### ASSIGNMENT
Restate the records below word for word, leaving nothing out.

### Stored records
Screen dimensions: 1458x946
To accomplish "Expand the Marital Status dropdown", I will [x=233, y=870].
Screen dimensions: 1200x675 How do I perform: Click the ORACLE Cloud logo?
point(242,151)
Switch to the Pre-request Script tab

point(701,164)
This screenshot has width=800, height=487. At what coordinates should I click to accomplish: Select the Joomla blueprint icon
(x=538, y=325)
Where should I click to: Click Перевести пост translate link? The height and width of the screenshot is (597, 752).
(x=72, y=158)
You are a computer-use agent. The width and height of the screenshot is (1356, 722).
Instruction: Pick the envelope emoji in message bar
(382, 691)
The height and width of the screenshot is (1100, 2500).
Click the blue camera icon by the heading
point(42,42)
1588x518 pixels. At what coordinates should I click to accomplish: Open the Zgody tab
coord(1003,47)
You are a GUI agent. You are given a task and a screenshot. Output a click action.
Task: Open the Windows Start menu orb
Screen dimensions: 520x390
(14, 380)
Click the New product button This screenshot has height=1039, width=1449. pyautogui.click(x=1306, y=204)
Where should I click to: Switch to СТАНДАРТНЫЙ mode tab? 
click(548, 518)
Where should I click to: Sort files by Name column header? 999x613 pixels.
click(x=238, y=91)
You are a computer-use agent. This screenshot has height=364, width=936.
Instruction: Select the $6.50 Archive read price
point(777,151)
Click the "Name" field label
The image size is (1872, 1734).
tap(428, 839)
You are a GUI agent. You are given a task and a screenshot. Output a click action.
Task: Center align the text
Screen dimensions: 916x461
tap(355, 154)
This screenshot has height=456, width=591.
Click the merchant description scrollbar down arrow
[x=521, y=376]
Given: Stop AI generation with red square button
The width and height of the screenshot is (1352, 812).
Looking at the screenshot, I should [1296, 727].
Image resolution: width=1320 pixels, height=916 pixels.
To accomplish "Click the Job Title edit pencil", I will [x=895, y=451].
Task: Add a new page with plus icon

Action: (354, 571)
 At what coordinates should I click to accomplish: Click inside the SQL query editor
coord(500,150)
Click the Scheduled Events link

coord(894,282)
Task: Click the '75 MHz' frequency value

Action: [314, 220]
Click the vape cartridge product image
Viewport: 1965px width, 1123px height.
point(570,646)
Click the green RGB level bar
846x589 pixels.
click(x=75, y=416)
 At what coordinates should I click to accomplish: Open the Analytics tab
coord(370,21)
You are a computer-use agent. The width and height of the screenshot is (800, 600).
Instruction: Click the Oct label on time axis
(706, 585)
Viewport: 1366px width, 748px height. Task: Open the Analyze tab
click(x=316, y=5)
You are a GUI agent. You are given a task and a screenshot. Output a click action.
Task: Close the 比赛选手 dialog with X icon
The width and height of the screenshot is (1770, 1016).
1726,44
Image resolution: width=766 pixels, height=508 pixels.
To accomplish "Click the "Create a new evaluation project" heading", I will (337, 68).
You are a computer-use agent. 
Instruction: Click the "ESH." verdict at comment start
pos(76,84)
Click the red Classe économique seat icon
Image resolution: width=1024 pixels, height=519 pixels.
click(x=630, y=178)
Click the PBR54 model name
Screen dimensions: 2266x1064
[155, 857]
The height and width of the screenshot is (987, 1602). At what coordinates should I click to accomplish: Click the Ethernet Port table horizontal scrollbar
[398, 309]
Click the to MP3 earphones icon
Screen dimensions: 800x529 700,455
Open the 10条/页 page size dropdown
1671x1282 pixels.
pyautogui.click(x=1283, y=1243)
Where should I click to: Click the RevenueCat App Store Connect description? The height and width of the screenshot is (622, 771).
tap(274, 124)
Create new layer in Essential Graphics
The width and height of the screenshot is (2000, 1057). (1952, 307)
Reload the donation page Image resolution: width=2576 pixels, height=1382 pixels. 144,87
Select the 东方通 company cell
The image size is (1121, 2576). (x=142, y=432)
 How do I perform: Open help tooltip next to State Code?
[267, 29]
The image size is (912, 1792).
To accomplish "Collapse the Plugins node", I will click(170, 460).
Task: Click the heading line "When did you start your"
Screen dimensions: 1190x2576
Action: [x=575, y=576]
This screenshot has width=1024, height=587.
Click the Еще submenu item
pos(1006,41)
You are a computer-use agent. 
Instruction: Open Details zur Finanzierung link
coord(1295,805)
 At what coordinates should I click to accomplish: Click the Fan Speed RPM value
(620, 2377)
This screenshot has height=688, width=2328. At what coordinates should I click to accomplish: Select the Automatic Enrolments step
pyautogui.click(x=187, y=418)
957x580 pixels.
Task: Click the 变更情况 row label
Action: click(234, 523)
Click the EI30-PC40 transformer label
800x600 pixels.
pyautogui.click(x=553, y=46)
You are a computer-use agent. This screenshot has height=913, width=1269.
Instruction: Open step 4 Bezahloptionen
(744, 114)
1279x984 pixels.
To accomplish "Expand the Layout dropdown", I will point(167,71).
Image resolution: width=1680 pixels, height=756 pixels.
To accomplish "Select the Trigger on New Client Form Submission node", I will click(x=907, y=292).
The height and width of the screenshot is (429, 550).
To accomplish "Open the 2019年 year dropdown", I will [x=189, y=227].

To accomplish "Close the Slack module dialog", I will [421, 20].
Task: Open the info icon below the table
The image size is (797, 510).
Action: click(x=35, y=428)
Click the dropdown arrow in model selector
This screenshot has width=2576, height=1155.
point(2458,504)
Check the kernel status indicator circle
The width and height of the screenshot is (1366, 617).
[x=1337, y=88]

### TASK ANSWER
Screen dimensions: 1458x946
To accomplish "Expand the Marital Status dropdown", I will [x=233, y=870].
Screen dimensions: 1200x675 How do I perform: Click the ORACLE Cloud logo?
point(242,151)
Switch to the Pre-request Script tab

point(701,164)
This screenshot has width=800, height=487. At what coordinates should I click to accomplish: Select the Joomla blueprint icon
(x=538, y=325)
Where should I click to: Click Перевести пост translate link? The height and width of the screenshot is (597, 752).
(x=72, y=158)
You are a computer-use agent. The width and height of the screenshot is (1356, 722).
Instruction: Pick the envelope emoji in message bar
(382, 691)
The height and width of the screenshot is (1100, 2500).
Click the blue camera icon by the heading
point(42,42)
1588x518 pixels. At what coordinates should I click to accomplish: Open the Zgody tab
coord(1003,47)
You are a GUI agent. You are given a task and a screenshot. Output a click action.
Task: Open the Windows Start menu orb
Screen dimensions: 520x390
(14, 380)
Click the New product button This screenshot has height=1039, width=1449. pyautogui.click(x=1306, y=204)
Where should I click to: Switch to СТАНДАРТНЫЙ mode tab? 
click(548, 518)
Where should I click to: Sort files by Name column header? 999x613 pixels.
click(x=238, y=91)
You are a computer-use agent. This screenshot has height=364, width=936.
Instruction: Select the $6.50 Archive read price
point(777,151)
Click the "Name" field label
The image size is (1872, 1734).
tap(428, 839)
You are a GUI agent. You are given a task and a screenshot. Output a click action.
Task: Center align the text
Screen dimensions: 916x461
tap(355, 154)
This screenshot has height=456, width=591.
Click the merchant description scrollbar down arrow
[x=521, y=376]
Given: Stop AI generation with red square button
The width and height of the screenshot is (1352, 812).
Looking at the screenshot, I should [1296, 727].
Image resolution: width=1320 pixels, height=916 pixels.
To accomplish "Click the Job Title edit pencil", I will [x=895, y=451].
Task: Add a new page with plus icon

Action: (354, 571)
 At what coordinates should I click to accomplish: Click inside the SQL query editor
coord(500,150)
Click the Scheduled Events link

coord(894,282)
Task: Click the '75 MHz' frequency value

Action: [314, 220]
Click the vape cartridge product image
Viewport: 1965px width, 1123px height.
point(570,646)
Click the green RGB level bar
846x589 pixels.
click(x=75, y=416)
 At what coordinates should I click to accomplish: Open the Analytics tab
coord(370,21)
You are a computer-use agent. The width and height of the screenshot is (800, 600).
Instruction: Click the Oct label on time axis
(706, 585)
Viewport: 1366px width, 748px height. Task: Open the Analyze tab
click(x=316, y=5)
You are a GUI agent. You are given a task and a screenshot. Output a click action.
Task: Close the 比赛选手 dialog with X icon
The width and height of the screenshot is (1770, 1016).
1726,44
Image resolution: width=766 pixels, height=508 pixels.
To accomplish "Click the "Create a new evaluation project" heading", I will (337, 68).
You are a computer-use agent. 
Instruction: Click the "ESH." verdict at comment start
pos(76,84)
Click the red Classe économique seat icon
Image resolution: width=1024 pixels, height=519 pixels.
click(x=630, y=178)
Click the PBR54 model name
Screen dimensions: 2266x1064
[155, 857]
The height and width of the screenshot is (987, 1602). At what coordinates should I click to accomplish: Click the Ethernet Port table horizontal scrollbar
[398, 309]
Click the to MP3 earphones icon
Screen dimensions: 800x529 700,455
Open the 10条/页 page size dropdown
1671x1282 pixels.
pyautogui.click(x=1283, y=1243)
Where should I click to: Click the RevenueCat App Store Connect description? The height and width of the screenshot is (622, 771).
tap(274, 124)
Create new layer in Essential Graphics
The width and height of the screenshot is (2000, 1057). (1952, 307)
Reload the donation page Image resolution: width=2576 pixels, height=1382 pixels. 144,87
Select the 东方通 company cell
The image size is (1121, 2576). (x=142, y=432)
 How do I perform: Open help tooltip next to State Code?
[267, 29]
The image size is (912, 1792).
To accomplish "Collapse the Plugins node", I will click(170, 460).
Task: Click the heading line "When did you start your"
Screen dimensions: 1190x2576
Action: [x=575, y=576]
This screenshot has width=1024, height=587.
Click the Еще submenu item
pos(1006,41)
You are a computer-use agent. 
Instruction: Open Details zur Finanzierung link
coord(1295,805)
 At what coordinates should I click to accomplish: Click the Fan Speed RPM value
(620, 2377)
This screenshot has height=688, width=2328. At what coordinates should I click to accomplish: Select the Automatic Enrolments step
pyautogui.click(x=187, y=418)
957x580 pixels.
Task: Click the 变更情况 row label
Action: click(234, 523)
Click the EI30-PC40 transformer label
800x600 pixels.
pyautogui.click(x=553, y=46)
You are a computer-use agent. This screenshot has height=913, width=1269.
Instruction: Open step 4 Bezahloptionen
(744, 114)
1279x984 pixels.
To accomplish "Expand the Layout dropdown", I will point(167,71).
Image resolution: width=1680 pixels, height=756 pixels.
To accomplish "Select the Trigger on New Client Form Submission node", I will click(x=907, y=292).
The height and width of the screenshot is (429, 550).
To accomplish "Open the 2019年 year dropdown", I will [x=189, y=227].

To accomplish "Close the Slack module dialog", I will [421, 20].
Task: Open the info icon below the table
The image size is (797, 510).
Action: click(x=35, y=428)
Click the dropdown arrow in model selector
This screenshot has width=2576, height=1155.
point(2458,504)
Check the kernel status indicator circle
The width and height of the screenshot is (1366, 617).
[x=1337, y=88]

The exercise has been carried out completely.